As your production grows, more and more components are added, and your ability to identify that moment when things go wrong becomes more limited.
Defining static alerts used to be the only solution offered to this type of problem, users would set an alert to know if the number of errors exceeded a certain threshold in a certain timeframe. The problem with this approach is that it’s very sensitive to traffic spikes and the nature of your production thus creating multiple false positive alerts while missing real events.
Coralogix’s Volume Anomaly introduce an automatic model that learns the ratio of error logs/bad API responses across all different environments/components/services throughout the different hours of the day and days of the week so you can get a pinpointed insight on any abnormal error behavior across your stack.
Volume Anomalies also tie our ability to understand your error types, version upgrades, and log severity to deliver an automatic analysis of the error spike reason by pointing out suspected error types and suspected versions which caused the issue.
Manual:
In your insights timeline, look for the Volume anomaly event:
2) The “Error volume anomaly” tab contains:
The model of normal error behavior Vs. the current observed behavior during the specified anomaly timeframe.

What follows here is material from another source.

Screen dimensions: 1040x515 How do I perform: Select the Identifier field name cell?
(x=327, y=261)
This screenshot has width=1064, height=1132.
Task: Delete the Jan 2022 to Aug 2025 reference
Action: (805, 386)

Suspected Errors – errors generated by that same component which occurred more than their normal behavior for this time of the day during the volume anomaly timeframe.

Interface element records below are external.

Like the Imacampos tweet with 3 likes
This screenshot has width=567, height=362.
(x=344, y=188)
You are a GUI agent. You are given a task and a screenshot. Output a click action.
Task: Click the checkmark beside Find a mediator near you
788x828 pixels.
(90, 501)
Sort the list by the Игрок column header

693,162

Top Errors – most common errors from that component during the anomaly timeframe
Newly Introduced Errors – Errors which occurred in that component for the first time during the anomaly timeframe.
3) The Logs tab and Loggregation tabs will contain all error logs generated by the anomalous component during the anomaly timeframe and their templates.
Note that you also get an email notification whenever a volume anomaly occurs, you can modify the components on which you want to be alerted in our notification settings.